------ ENTRIES SUPPLIED
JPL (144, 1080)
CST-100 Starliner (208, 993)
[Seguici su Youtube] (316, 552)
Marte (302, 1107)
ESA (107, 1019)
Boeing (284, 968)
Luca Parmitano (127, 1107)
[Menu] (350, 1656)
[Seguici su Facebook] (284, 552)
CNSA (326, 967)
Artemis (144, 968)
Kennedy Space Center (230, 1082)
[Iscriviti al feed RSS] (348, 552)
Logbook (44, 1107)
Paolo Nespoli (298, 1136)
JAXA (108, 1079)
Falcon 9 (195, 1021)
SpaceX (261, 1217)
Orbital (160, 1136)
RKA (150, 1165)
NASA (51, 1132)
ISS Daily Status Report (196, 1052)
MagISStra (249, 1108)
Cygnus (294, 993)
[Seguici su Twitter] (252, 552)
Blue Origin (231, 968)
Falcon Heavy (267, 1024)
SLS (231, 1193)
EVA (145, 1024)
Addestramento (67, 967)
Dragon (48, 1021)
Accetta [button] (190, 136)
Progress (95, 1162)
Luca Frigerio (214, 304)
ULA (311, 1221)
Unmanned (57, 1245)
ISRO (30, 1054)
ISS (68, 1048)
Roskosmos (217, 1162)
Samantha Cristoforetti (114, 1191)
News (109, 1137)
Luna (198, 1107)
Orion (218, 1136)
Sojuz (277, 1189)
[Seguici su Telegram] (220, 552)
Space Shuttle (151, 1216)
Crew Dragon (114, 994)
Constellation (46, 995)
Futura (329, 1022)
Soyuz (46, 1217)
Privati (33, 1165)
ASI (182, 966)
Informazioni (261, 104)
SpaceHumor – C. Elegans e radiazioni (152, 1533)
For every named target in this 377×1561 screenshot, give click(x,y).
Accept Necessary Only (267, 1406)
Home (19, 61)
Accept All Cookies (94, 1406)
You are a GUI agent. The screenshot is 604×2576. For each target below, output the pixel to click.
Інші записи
------------
------ ENTRIES SUPPLIED
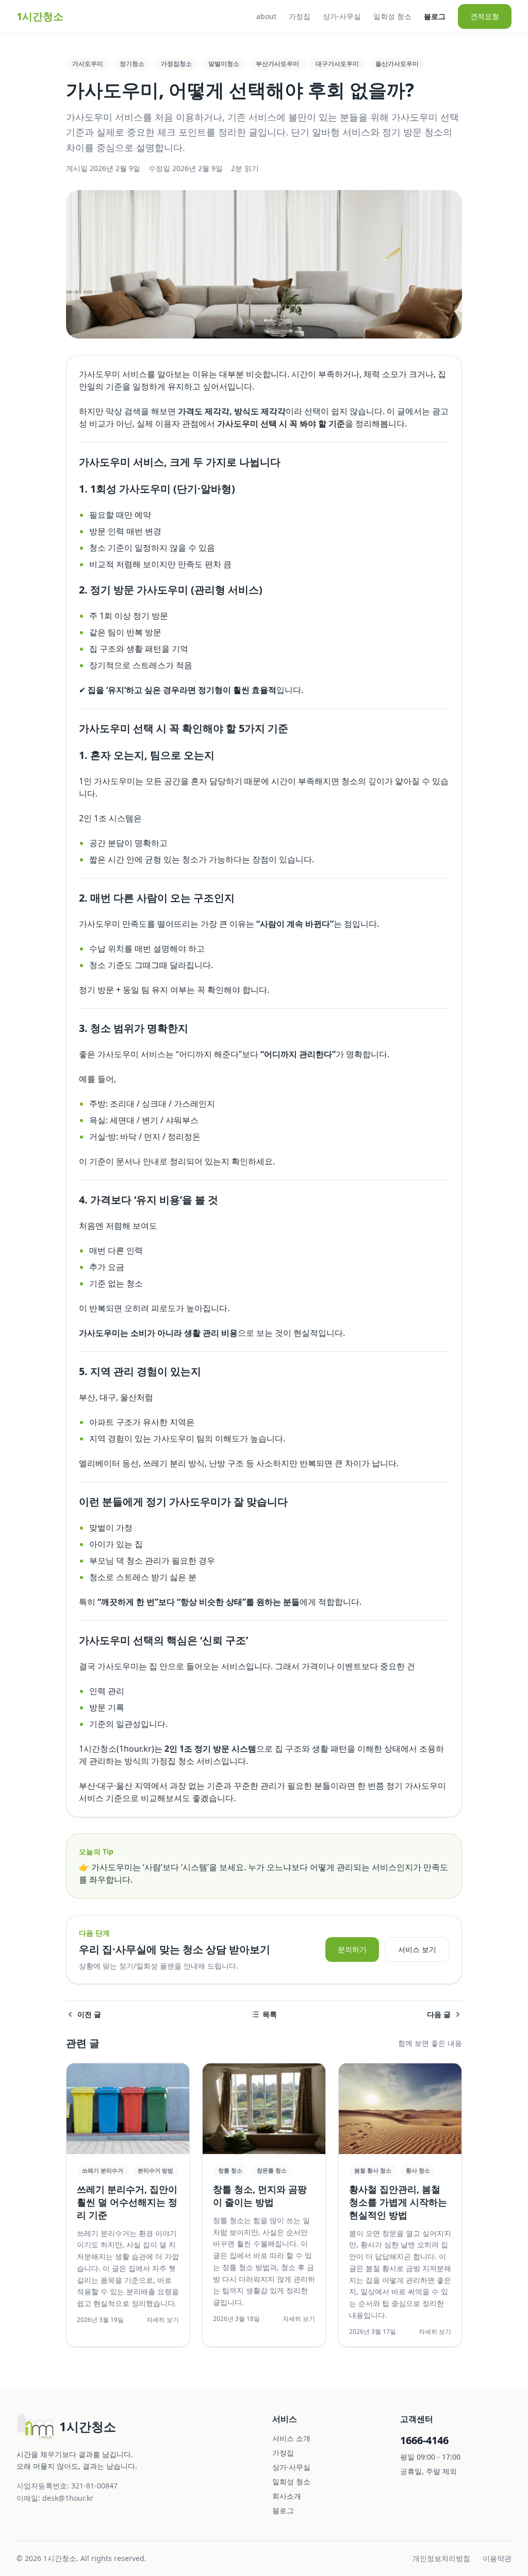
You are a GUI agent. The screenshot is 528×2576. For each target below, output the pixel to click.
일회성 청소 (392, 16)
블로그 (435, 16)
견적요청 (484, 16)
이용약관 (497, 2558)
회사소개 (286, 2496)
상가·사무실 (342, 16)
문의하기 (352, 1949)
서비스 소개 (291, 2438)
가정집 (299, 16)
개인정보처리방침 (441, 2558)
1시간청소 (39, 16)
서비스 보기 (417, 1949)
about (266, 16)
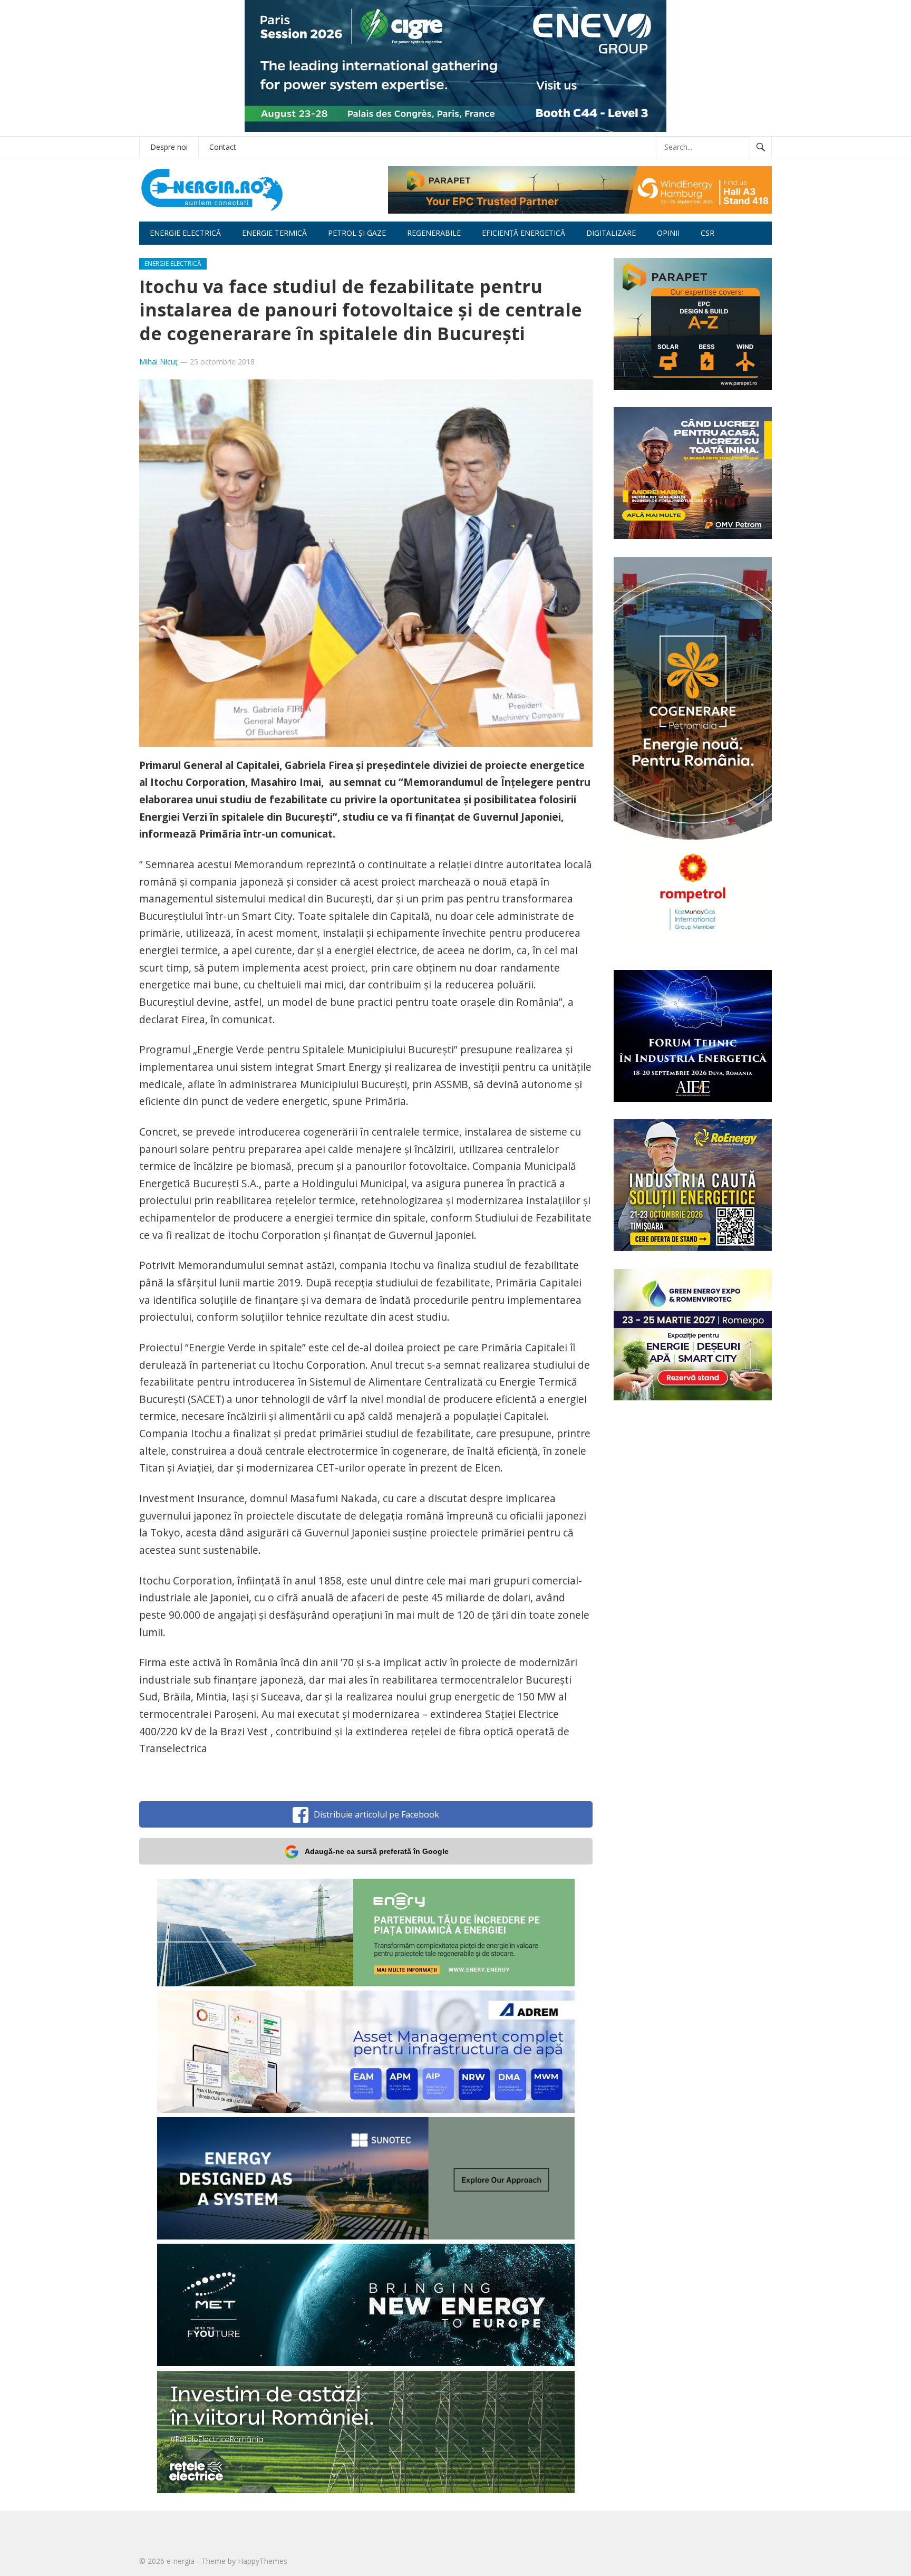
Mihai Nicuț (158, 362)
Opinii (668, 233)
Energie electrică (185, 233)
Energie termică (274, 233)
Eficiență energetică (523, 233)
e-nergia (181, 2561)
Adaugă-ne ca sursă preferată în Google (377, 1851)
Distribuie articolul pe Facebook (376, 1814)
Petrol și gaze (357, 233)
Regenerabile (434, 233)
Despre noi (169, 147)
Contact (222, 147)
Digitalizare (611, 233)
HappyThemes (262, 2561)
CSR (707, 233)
------------
------ ENTRIES SUPPLIED
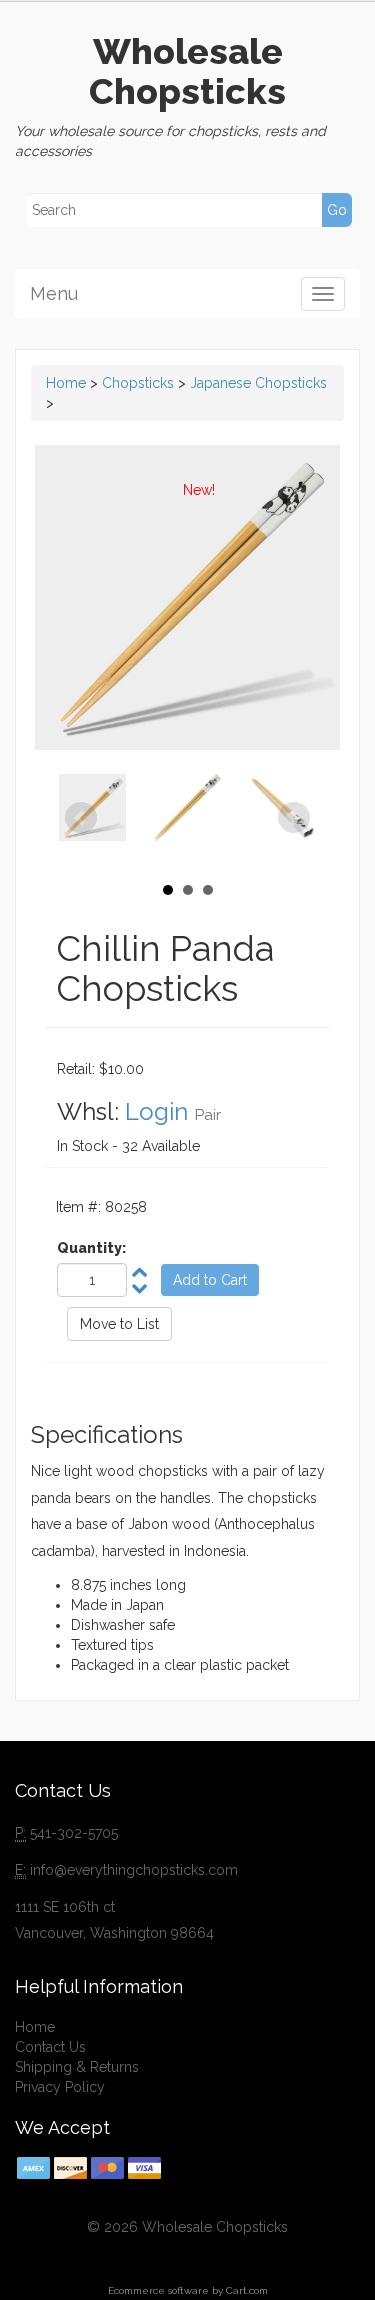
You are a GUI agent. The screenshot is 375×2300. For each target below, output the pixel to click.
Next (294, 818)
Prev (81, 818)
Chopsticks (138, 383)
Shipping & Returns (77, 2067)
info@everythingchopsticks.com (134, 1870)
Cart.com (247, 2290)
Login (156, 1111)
------------
PROBLEM TO WORK ON: Start with the line above that contains "Space Shuttle (151, 1216)" and stop after the line that contains "Accept All Cookies (94, 1406)". Output those lines exactly, and only those.

EXPECTED ANSWER:
Space Shuttle (151, 1216)
Crew Dragon (114, 994)
Constellation (46, 995)
Futura (329, 1022)
Soyuz (46, 1217)
Privati (33, 1165)
ASI (182, 966)
Informazioni (261, 104)
SpaceHumor – C. Elegans e radiazioni (152, 1533)
For every named target in this 377×1561 screenshot, give click(x,y).
Accept Necessary Only (267, 1406)
Home (19, 61)
Accept All Cookies (94, 1406)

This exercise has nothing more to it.